From c29e43dda063d218374cc372263606c4ad9fdf94 Mon Sep 17 00:00:00 2001
From: Jiuqiang Tang <jqtang@google.com>
Date: Sun, 30 Apr 2023 16:57:32 -0700
Subject: [PATCH] Add the "FACE_ALIGNMENT" output stream to the face stylizer
 graph.

PiperOrigin-RevId: 528345204
---
 mediapipe/tasks/cc/vision/face_stylizer/BUILD |  1 +
 .../face_stylizer/face_stylizer_graph.cc      | 99 ++++++++++++++++---
 2 files changed, 87 insertions(+), 13 deletions(-)

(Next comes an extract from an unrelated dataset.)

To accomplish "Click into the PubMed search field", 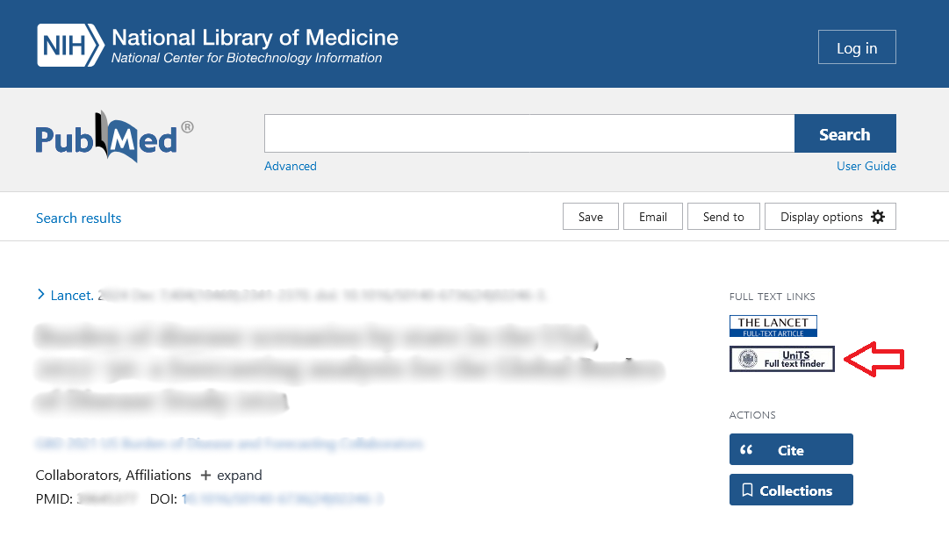I will (529, 134).
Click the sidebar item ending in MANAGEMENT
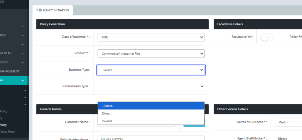 tap(10, 71)
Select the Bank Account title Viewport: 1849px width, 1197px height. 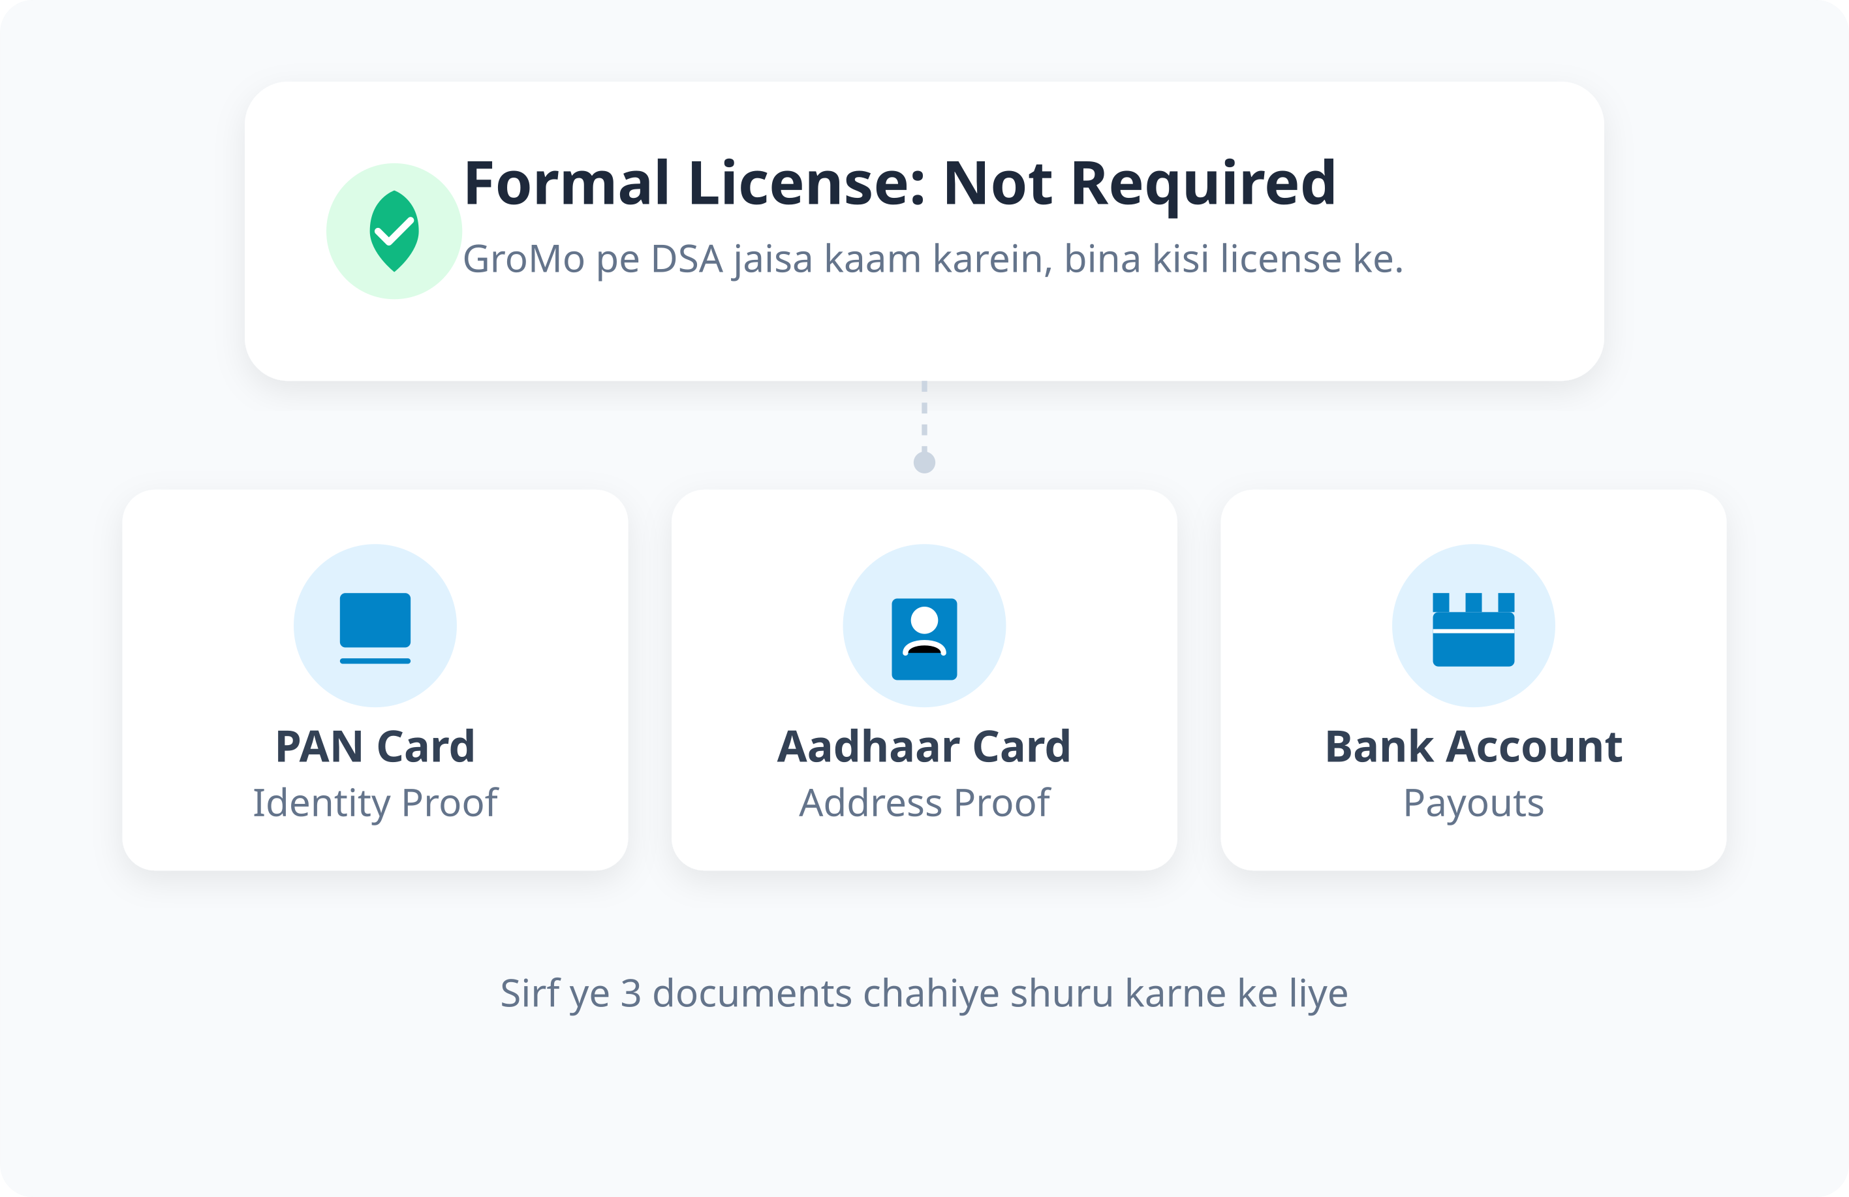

diff --git a/mediapipe/tasks/cc/vision/face_stylizer/BUILD b/mediapipe/tasks/cc/vision/face_stylizer/BUILD
index e7e6724cc..afc348174 100644
--- a/mediapipe/tasks/cc/vision/face_stylizer/BUILD
+++ b/mediapipe/tasks/cc/vision/face_stylizer/BUILD
@@ -50,6 +50,7 @@ cc_library(
         "//mediapipe/tasks/cc/vision/face_stylizer/calculators:tensors_to_image_calculator",
         "//mediapipe/tasks/cc/vision/face_stylizer/calculators:tensors_to_image_calculator_cc_proto",
         "//mediapipe/tasks/cc/vision/face_stylizer/proto:face_stylizer_graph_options_cc_proto",
+        "//mediapipe/util:graph_builder_utils",
         "@com_google_absl//absl/memory",
         "@com_google_absl//absl/status:statusor",
     ],
diff --git a/mediapipe/tasks/cc/vision/face_stylizer/face_stylizer_graph.cc b/mediapipe/tasks/cc/vision/face_stylizer/face_stylizer_graph.cc
index 89394c53a..6f2777fc7 100644
--- a/mediapipe/tasks/cc/vision/face_stylizer/face_stylizer_graph.cc
+++ b/mediapipe/tasks/cc/vision/face_stylizer/face_stylizer_graph.cc
@@ -41,6 +41,7 @@ limitations under the License.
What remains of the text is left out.